Dataset entries START

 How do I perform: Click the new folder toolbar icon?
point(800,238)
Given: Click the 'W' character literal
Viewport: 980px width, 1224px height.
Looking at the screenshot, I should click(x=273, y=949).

Dataset entries END

Every entry, from first to last, should be written out exactly.

■ Solved exercise
 How do I perform: Click the new folder toolbar icon?
point(800,238)
Given: Click the 'W' character literal
Viewport: 980px width, 1224px height.
Looking at the screenshot, I should click(x=273, y=949).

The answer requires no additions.